▶ **Task objective**
Would you return, word for word, the lines of the data below from the line with "Given: Click the Clear All Formatting icon" through the line with "The image size is (1512, 800).", and no others?

▶ **Data for this task**
::::::
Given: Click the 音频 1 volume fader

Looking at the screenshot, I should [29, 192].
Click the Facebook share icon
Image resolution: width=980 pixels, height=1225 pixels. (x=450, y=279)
::::::
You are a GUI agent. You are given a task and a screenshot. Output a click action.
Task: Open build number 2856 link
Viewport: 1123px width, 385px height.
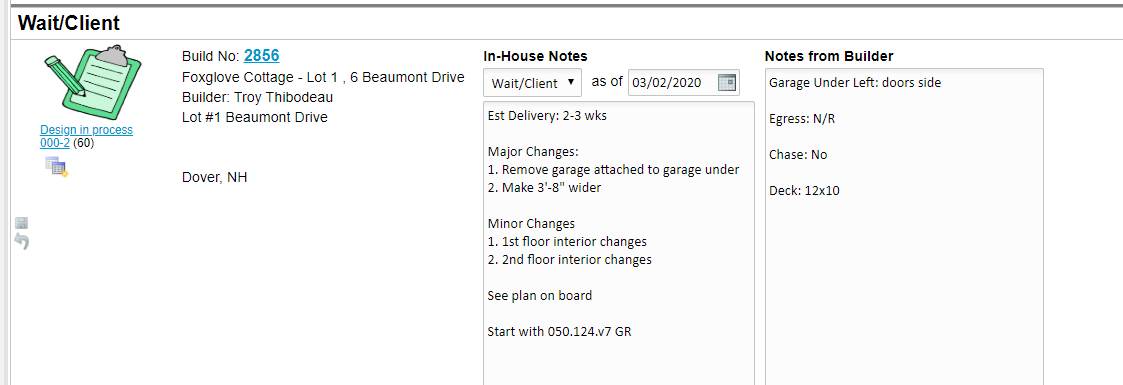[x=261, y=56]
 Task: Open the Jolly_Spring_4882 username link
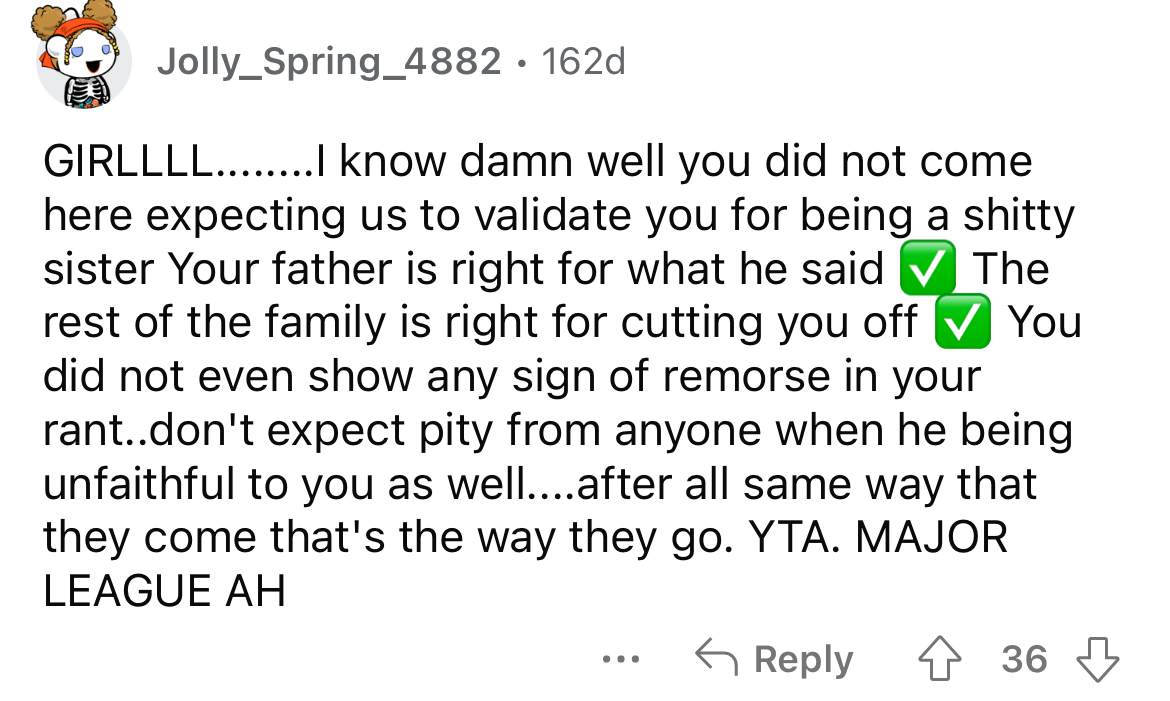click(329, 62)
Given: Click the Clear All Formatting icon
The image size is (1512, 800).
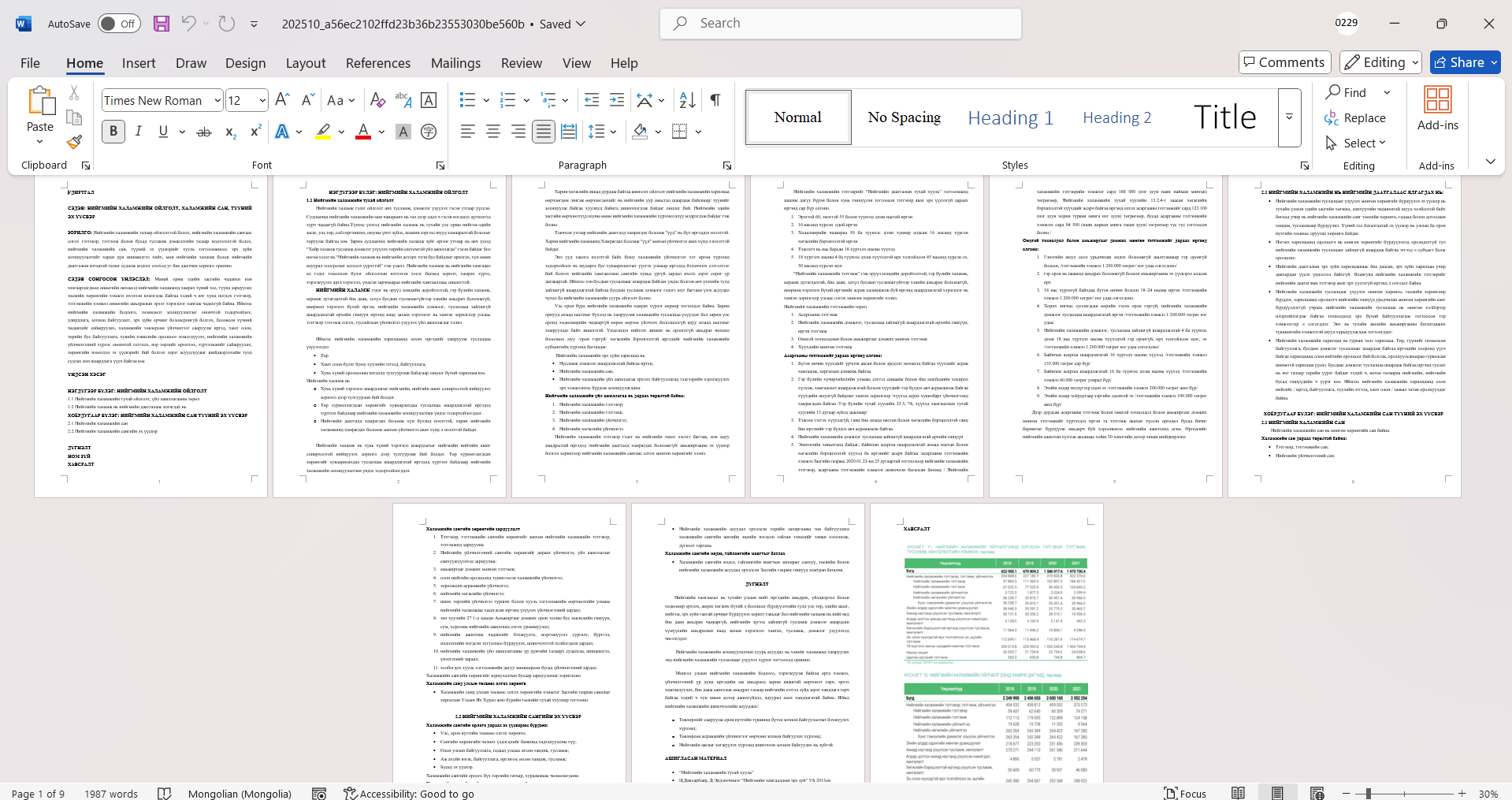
::::::
▶ **Response below**
Given: Click the Clear All Formatting icon
The image size is (1512, 800).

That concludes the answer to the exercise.